Causes and Symptoms
Do you live in a tropical climate? Is your weather hot and humid during the summertime? If so, then you’re probably already quite familiar with heat rash. Up to 1/3 of adults residing in a tropical region experience this condition that affects your sweat glands. Heat rash occurs when eccrine sweat glands – the ones found all over your body with a direct connection to the surface of your skin – become plugged. Instead of sweat evaporating into the air, it stays beneath the skin, resulting in inflammation and a rash.

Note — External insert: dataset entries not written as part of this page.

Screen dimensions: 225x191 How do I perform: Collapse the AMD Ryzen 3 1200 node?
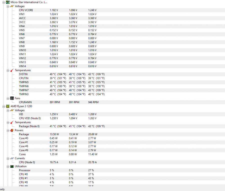(4, 106)
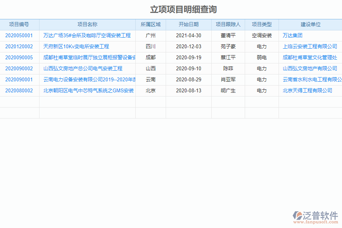Open 成都杜甫草堂文化管理处 link
Screen dimensions: 342x228
[310, 57]
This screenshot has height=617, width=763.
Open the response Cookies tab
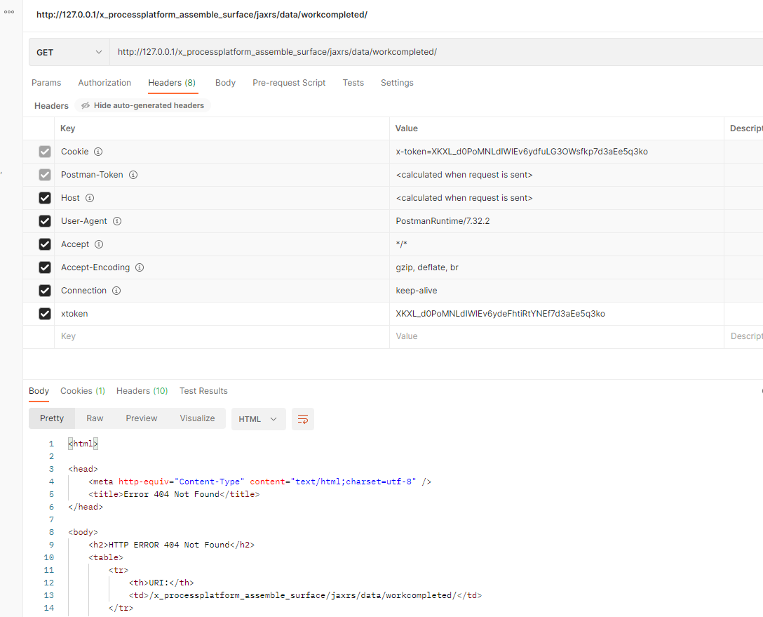82,391
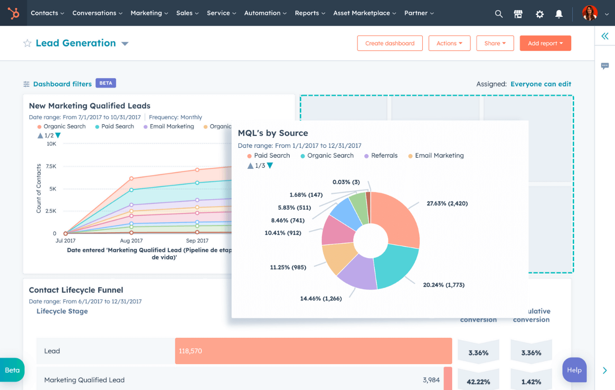Open the search magnifying glass
The image size is (615, 390).
click(499, 13)
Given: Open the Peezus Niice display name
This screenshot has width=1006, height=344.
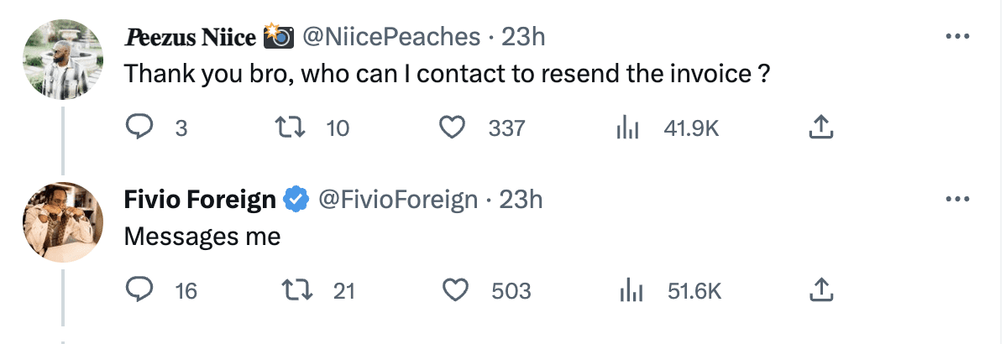Looking at the screenshot, I should [x=190, y=38].
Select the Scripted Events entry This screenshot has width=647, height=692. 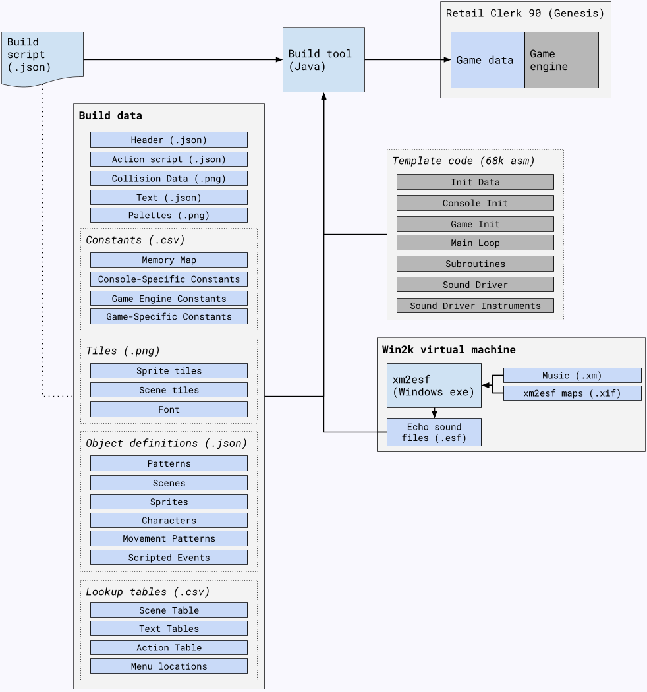coord(169,557)
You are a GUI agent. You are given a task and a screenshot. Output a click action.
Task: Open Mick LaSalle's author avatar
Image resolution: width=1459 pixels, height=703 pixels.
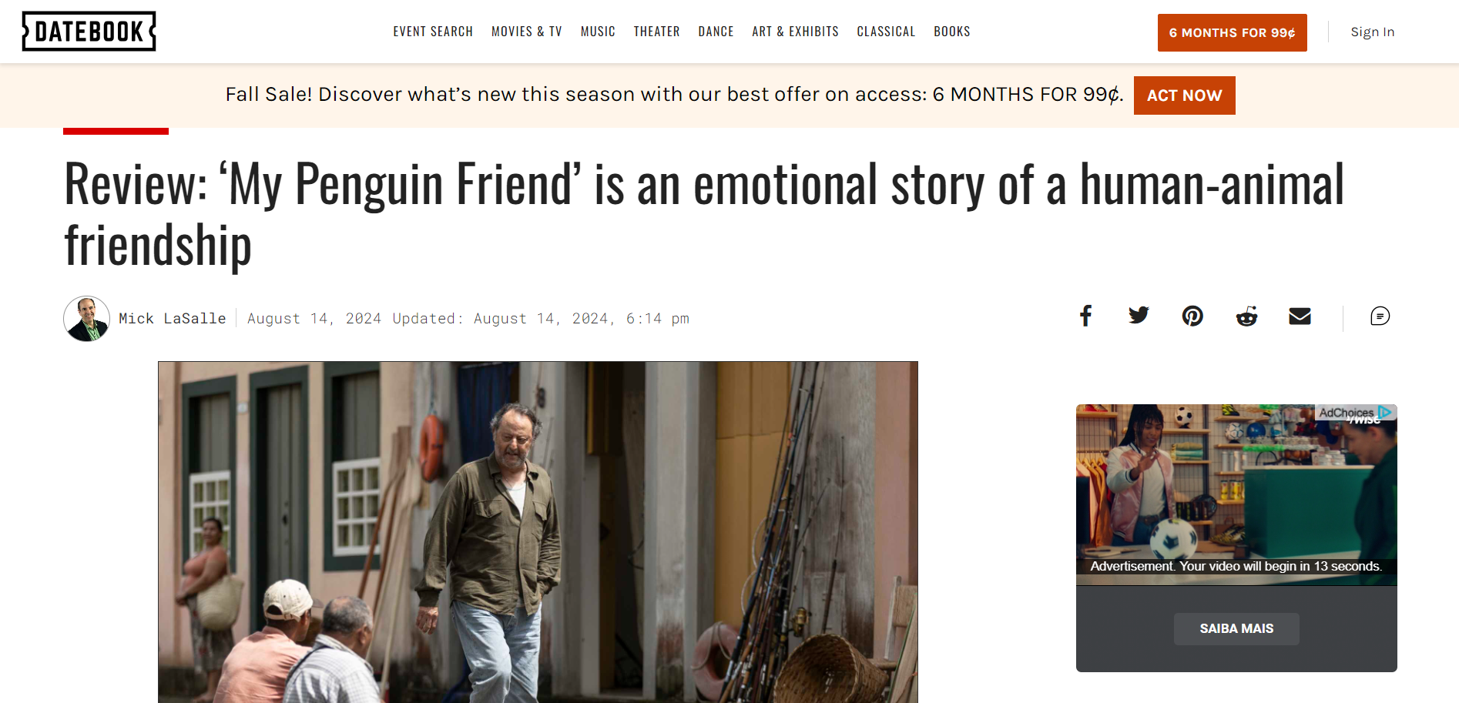(86, 319)
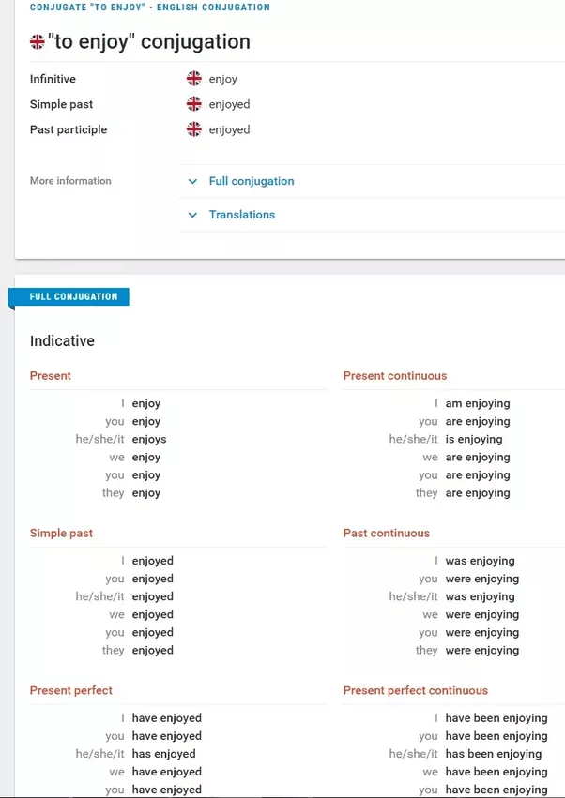Click the Conjugate "to enjoy" breadcrumb header
The width and height of the screenshot is (565, 798).
pyautogui.click(x=150, y=8)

Typical causes of heat rash include [1]:

Underdeveloped sweat ducts – seen in newborn patients
Physical activity and hard work
Medications – like some high blood pressure and acne drugs
Clothing materials – such as nylon and polyester
Heavy or electric blankets during the wintertime
Long stays in a hospital bed

Heat rash symptoms usually appear in adults within the folds of their skin and in the places where clothing causes friction. Infants encounter the rash on their head, neck, shoulders, chest, back, and in some cases – their armpits and groin. Depending on the type of heat rash you have (Miliaria crystalline, Miliaria rubra, or Miliaria profunda), you will develop clear blisters or bumps, red bumps, intense itching, prickly sensations, and/or goose bump-like responses.